OSPF TROUBLESHOOTING
OSPF runs on top of IP and uses protocol
number 89
OSPF doesn't use any transport protocol,
such as TCP, for reliability. The protocol itself has a reliable mechanism of
transportation.
Debugs in OSPF normally are not very CPU-intensive unless the problem
is impacting the entire OSPF network.
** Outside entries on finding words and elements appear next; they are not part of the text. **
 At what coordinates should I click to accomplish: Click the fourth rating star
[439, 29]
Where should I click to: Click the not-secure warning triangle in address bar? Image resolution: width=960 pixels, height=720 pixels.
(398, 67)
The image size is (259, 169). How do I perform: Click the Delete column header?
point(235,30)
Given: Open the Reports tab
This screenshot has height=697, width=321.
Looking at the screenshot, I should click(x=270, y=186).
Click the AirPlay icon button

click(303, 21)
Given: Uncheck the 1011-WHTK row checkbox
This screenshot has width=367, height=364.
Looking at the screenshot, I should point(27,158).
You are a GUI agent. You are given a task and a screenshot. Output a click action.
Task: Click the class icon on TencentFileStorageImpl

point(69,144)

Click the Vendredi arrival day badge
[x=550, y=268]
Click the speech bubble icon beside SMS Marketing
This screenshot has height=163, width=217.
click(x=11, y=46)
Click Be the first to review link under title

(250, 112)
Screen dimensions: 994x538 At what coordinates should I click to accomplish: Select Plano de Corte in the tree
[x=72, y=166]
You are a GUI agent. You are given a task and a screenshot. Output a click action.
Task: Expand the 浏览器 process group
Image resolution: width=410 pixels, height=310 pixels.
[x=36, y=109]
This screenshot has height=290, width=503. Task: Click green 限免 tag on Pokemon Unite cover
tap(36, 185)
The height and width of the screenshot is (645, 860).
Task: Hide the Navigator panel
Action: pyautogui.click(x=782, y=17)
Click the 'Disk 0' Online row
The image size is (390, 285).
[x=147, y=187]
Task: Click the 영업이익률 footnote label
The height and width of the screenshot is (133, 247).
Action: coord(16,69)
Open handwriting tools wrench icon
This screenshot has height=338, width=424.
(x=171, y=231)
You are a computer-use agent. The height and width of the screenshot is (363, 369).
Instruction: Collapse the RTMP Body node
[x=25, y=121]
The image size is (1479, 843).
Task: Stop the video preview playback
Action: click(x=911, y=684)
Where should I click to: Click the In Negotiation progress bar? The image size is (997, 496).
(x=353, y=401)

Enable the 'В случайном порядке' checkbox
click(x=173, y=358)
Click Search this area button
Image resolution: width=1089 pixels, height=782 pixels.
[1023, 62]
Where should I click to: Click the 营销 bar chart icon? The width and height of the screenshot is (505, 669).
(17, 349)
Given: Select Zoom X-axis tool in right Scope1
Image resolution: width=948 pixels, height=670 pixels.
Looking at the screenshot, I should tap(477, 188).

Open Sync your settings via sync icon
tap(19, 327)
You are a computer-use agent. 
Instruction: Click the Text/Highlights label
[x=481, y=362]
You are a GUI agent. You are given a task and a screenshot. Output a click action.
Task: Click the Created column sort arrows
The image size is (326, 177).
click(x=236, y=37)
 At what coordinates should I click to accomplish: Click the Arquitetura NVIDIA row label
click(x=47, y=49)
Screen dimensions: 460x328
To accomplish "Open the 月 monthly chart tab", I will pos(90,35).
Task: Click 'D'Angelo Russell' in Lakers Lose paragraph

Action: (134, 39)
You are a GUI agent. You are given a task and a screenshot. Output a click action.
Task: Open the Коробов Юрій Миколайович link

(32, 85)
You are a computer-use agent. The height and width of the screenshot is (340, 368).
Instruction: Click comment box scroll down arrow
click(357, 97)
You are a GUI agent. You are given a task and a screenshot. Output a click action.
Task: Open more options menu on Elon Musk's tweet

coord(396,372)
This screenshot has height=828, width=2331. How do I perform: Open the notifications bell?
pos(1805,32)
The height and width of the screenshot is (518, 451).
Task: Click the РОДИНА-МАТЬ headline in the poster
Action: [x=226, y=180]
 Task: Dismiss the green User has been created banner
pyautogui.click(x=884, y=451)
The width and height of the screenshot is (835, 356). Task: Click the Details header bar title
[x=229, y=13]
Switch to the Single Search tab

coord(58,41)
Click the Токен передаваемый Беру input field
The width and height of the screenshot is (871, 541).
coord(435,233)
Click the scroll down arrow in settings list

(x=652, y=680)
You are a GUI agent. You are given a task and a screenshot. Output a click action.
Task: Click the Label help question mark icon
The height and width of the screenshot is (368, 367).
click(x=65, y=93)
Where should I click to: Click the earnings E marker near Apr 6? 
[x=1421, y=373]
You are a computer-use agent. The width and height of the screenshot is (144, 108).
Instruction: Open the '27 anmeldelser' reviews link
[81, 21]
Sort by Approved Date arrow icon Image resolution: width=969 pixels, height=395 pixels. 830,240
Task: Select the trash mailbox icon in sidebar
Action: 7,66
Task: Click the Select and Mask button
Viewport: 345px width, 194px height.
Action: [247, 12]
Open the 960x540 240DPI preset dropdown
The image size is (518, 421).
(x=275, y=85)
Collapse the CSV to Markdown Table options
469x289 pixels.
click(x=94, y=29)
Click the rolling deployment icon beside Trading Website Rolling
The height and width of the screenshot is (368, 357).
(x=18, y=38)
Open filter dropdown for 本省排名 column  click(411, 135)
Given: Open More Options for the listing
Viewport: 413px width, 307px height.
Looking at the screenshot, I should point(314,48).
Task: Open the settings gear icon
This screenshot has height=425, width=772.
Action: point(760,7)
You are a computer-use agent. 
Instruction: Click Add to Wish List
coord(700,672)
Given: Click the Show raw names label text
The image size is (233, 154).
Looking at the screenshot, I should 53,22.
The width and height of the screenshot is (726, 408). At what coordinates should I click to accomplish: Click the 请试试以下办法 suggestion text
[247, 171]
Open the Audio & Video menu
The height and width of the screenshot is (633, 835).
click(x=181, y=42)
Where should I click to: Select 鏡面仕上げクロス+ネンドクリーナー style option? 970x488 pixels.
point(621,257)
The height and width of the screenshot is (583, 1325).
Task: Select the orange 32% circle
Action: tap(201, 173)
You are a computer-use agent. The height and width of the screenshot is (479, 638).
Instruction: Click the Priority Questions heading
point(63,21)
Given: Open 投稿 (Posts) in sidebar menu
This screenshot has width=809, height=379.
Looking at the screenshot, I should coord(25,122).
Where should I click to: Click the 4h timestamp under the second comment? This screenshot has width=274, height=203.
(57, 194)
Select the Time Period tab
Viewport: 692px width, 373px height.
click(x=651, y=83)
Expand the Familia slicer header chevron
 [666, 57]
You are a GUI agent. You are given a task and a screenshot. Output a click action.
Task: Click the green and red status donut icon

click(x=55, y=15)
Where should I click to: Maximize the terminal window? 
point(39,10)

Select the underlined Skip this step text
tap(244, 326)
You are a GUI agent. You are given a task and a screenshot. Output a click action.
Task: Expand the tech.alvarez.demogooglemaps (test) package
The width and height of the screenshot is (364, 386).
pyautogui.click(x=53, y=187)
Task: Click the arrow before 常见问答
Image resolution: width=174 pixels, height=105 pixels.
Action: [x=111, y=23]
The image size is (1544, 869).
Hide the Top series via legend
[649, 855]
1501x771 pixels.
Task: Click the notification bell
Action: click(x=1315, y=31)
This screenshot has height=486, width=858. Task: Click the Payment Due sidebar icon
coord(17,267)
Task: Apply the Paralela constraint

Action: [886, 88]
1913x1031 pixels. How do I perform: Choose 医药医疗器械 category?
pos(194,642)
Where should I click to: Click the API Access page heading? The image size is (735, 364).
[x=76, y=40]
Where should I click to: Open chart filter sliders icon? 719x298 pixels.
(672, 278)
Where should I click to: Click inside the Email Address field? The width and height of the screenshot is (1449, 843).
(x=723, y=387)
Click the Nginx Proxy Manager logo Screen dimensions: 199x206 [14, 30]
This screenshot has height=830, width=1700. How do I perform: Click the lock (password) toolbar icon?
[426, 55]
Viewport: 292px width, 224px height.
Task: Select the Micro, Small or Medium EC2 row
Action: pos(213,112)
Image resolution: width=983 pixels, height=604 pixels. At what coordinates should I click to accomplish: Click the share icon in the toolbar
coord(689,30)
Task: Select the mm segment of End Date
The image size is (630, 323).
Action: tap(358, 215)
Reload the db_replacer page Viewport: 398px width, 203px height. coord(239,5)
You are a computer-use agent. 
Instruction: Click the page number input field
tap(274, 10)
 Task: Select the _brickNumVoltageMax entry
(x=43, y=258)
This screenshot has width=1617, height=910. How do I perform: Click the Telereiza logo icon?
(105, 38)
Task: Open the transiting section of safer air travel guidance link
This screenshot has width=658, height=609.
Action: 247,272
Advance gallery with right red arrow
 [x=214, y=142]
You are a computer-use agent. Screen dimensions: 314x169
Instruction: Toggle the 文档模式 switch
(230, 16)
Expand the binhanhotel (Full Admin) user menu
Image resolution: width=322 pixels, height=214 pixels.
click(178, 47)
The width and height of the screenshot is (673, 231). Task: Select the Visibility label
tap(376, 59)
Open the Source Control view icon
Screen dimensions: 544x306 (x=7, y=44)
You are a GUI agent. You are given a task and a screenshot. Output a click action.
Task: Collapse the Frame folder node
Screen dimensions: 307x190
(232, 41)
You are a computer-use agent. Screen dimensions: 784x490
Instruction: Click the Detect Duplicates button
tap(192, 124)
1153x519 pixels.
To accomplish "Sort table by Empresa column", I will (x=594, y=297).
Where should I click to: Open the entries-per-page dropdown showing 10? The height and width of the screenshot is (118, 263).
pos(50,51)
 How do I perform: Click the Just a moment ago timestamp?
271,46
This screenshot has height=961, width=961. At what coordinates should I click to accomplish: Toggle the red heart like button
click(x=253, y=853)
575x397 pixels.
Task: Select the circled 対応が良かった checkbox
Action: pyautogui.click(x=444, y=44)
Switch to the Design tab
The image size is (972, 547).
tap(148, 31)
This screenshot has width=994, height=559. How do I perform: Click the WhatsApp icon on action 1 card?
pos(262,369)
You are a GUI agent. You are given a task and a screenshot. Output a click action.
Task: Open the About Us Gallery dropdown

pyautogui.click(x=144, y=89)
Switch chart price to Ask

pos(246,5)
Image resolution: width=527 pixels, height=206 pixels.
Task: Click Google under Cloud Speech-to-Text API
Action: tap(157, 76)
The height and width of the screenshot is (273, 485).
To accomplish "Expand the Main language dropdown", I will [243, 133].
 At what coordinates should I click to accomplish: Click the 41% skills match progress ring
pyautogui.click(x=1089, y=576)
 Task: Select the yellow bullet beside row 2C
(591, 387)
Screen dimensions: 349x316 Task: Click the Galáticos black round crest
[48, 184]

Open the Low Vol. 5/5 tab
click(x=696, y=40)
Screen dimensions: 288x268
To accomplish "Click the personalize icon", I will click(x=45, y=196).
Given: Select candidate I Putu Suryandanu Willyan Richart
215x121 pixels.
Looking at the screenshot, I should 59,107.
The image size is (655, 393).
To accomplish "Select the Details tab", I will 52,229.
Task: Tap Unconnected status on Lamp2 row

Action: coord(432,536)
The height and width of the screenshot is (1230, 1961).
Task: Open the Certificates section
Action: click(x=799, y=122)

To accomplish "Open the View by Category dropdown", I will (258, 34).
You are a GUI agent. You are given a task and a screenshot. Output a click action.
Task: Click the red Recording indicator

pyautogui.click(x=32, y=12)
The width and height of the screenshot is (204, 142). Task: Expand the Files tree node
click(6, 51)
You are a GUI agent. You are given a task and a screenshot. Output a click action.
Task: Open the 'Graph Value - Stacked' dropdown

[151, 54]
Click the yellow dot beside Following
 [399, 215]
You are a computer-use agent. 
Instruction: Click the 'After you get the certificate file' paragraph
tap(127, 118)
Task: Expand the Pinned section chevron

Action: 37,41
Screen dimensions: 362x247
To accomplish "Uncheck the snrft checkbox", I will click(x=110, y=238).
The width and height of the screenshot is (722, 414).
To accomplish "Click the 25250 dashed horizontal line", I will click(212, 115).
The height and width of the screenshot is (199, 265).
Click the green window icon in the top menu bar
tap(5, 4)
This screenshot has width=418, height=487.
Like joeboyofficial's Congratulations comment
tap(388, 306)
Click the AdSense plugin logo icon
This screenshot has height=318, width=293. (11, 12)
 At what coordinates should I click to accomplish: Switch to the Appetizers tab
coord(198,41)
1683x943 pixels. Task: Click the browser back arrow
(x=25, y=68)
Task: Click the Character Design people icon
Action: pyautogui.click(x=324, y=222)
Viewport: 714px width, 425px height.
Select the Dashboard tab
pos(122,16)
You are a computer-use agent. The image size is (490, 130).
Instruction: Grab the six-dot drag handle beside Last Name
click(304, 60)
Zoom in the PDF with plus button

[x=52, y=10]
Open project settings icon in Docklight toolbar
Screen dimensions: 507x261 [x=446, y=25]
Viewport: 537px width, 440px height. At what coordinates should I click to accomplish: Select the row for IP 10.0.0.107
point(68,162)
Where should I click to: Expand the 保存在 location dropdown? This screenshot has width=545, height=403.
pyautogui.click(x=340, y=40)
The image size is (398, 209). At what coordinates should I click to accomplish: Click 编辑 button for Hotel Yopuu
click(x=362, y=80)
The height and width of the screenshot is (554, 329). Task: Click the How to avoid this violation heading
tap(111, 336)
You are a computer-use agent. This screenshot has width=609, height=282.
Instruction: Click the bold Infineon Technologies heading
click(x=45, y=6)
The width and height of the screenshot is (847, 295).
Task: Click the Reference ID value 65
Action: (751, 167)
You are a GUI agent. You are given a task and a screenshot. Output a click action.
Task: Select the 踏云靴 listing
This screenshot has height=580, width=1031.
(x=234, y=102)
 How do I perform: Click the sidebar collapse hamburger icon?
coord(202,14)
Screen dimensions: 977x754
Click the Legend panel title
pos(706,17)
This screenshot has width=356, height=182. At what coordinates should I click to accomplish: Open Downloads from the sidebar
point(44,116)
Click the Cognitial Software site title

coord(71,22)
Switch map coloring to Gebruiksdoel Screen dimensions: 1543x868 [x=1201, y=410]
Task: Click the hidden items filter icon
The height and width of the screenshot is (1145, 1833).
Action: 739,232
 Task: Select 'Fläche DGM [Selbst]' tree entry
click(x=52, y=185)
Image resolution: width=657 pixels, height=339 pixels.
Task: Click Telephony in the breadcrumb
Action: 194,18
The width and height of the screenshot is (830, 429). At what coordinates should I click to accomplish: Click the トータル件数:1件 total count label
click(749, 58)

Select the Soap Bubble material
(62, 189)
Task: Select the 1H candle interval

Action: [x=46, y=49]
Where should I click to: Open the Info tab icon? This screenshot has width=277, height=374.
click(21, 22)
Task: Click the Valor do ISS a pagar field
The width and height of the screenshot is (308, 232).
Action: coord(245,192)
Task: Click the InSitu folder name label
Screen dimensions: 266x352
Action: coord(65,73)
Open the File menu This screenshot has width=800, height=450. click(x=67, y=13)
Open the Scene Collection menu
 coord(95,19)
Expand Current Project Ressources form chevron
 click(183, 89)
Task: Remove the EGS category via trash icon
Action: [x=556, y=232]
For example, if OSPF neighbors are not
coming up, turning on debug ip ospf adj is not CPU-intensive unless 300
neighbors are having problems at the same time.
Troubleshooting OSPF neighbor
relationships
Troubleshooting OSPF route
advertisement
Troubleshooting OSPF route
installation
Troubleshooting redistribution
problems in OSPF
Troubleshooting route summarization in
OSPF
Troubleshooting CPUHOG problems
Troubleshooting dial-on-demand routing
(DDR) issues in OSPF
Troubleshooting SPF calculation and
route flapping
Common OSPF error messages
1)Troubleshooting
OSPF neighbor relationships
-
OSPF neighbor
relationship problems can be of any of these types:
The OSPF neighbor list is empty.
An OSPF neighbor is stuck in ATTEMPT.
An OSPF neighbor is stuck in INIT.
An OSPF neighbor is stuck in 2-WAY.
An OSPF neighbor is stuck in EXSTART/EXCHANGE.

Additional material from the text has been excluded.